The patient’s clinical diagnosis was based on the presence of hepatomegaly, hypoglycemia, glucosuria, hypophosphatemia, hyperphosphatasia, hypouricemia, rickets, pseudo-madelung deformity and renal tubular acidosis. However, the presence of aminoaciduria could not be determined as the test was not available on site. This inadequate excretion of amino acids would have facilitated the clinical biochemical diagnosis, the authors explain. Molecular confirmation using Sanger sequencing of the SLCA2 gene was another obstacle, as this test is not available in Peru. Given the limited access to genetic testing in the country, it was not possible to confirm the presence of the variant in the patient’s first-degree relatives, the authors emphasize. Exome sequencing enabled the researchers to accurately identify the homozygous variant in this case.

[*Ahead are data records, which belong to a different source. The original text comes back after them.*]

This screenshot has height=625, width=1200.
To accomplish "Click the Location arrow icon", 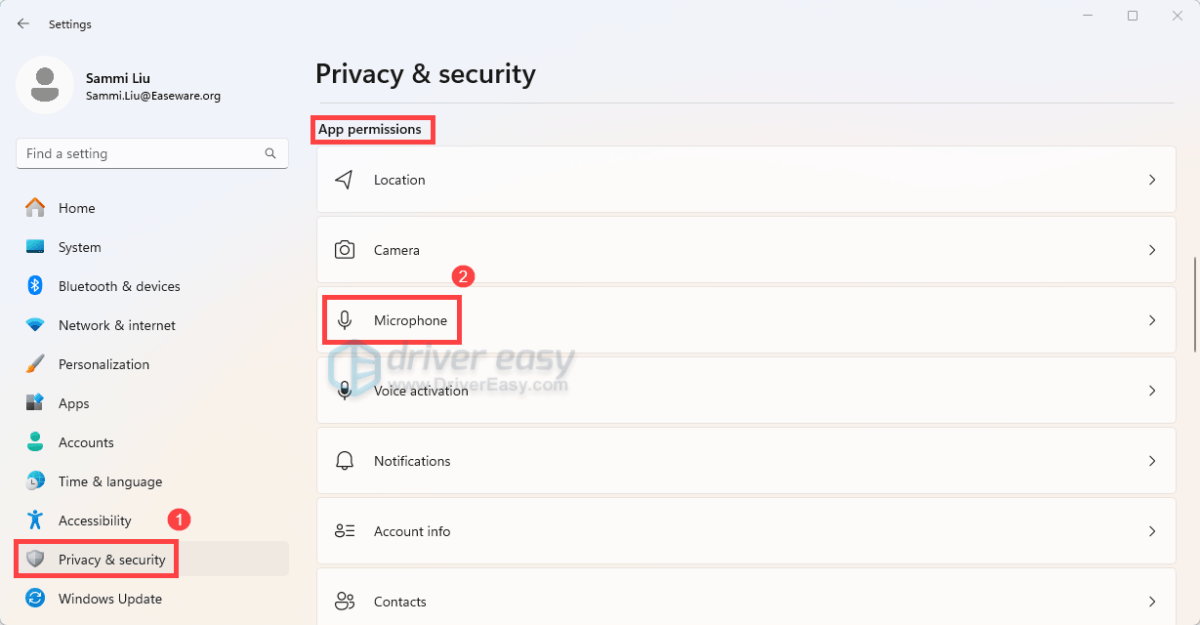I will coord(345,180).
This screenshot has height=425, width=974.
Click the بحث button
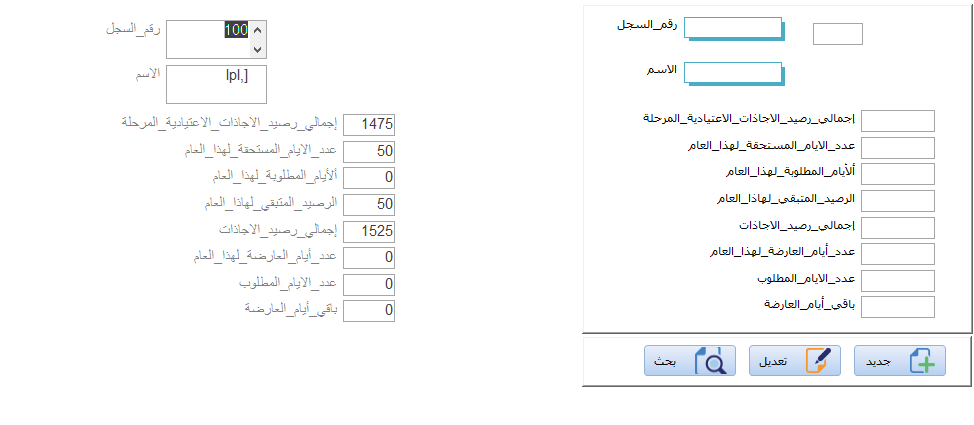pyautogui.click(x=690, y=360)
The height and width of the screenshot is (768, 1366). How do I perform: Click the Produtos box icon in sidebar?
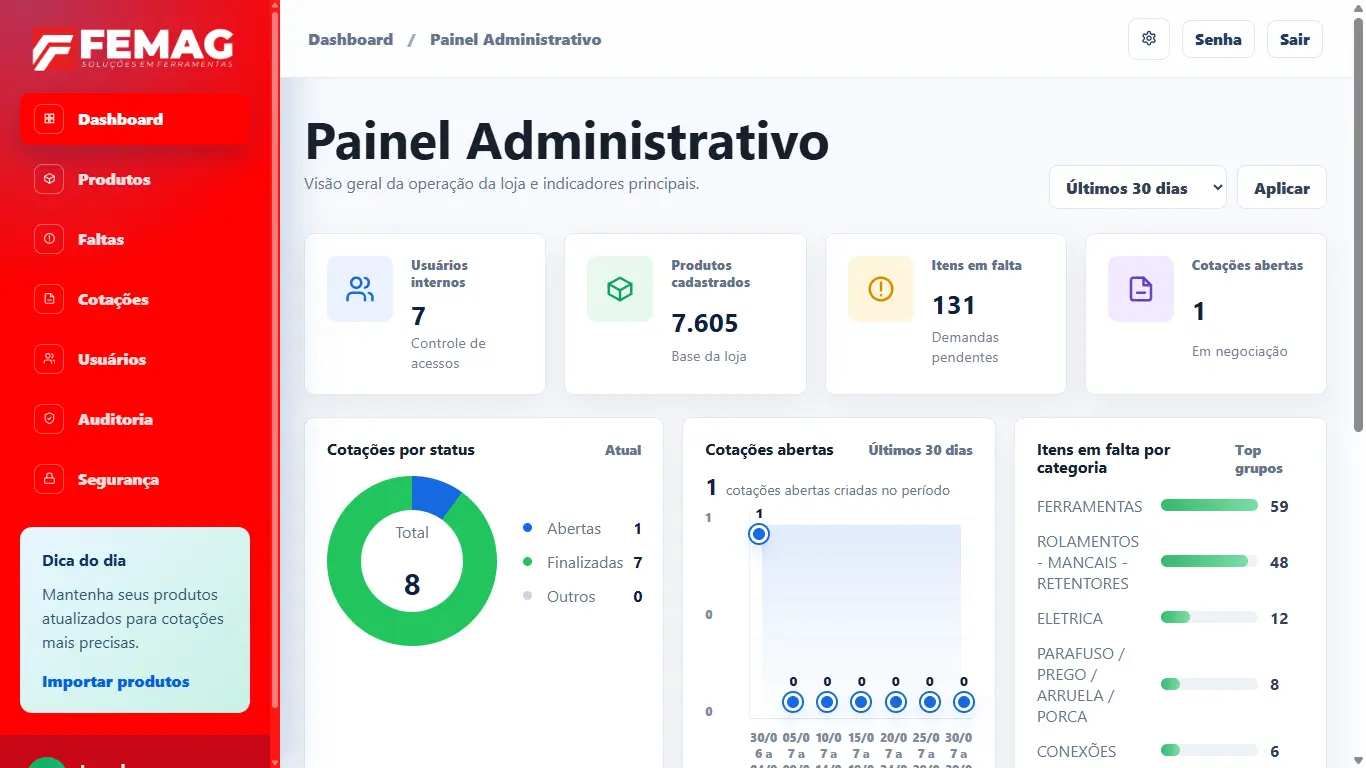49,179
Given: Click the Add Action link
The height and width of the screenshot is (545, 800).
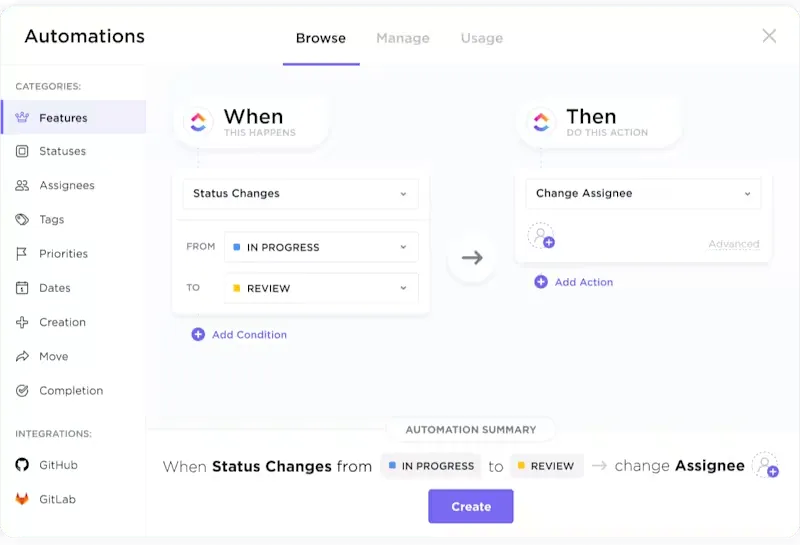Looking at the screenshot, I should click(x=573, y=282).

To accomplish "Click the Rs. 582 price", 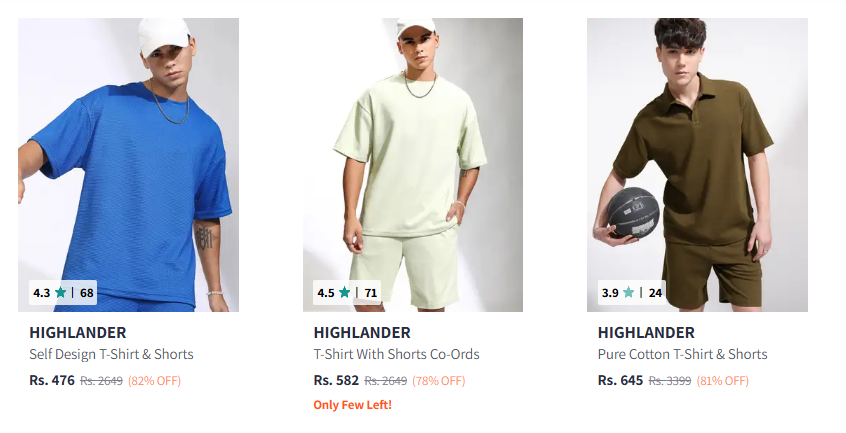I will tap(336, 380).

According to Dr. Abarca-Barriga and colleagues, the observed increase in blood lactate could be due to an increased glucose load from anaerobic metabolism. In addition, a low uric acid level due to proximal tubule dysfunction is part of the phenotype in FBS patients, leading to hyperuricosuria. Some clinical features, such as delayed speech development, are also likely to be associated with the presence of chronic hypoglycemia.
There is currently no causative therapy for Fanconi-Bickel syndrome. The young patient was treated with bicarbonate, amlodipine, sodium citrate and citric acid solution, enalapril, alendronate and zolendronate and received dietary treatment with uncooked cornstarch, which led to an improvement in weight and height. In addition, the authors emphasize that the patient showed an improvement of 1 standard deviation (SD) in weight and height since starting dietary treatment with uncooked corn starch. Therefore, the use of cornstarch is essential not only to prevent nocturnal hypoglycemia, but also to improve the patient’s height and weight.
Literature:
- Abarca-Barriga HH, et al.: Importance about use of high-throughput sequencing in pediatric: case report of a patient with Fanconi-Bickel syndrome. BMC Pediatr 2024; 24: 161; doi: 10.1186/s12887-024-04641-1.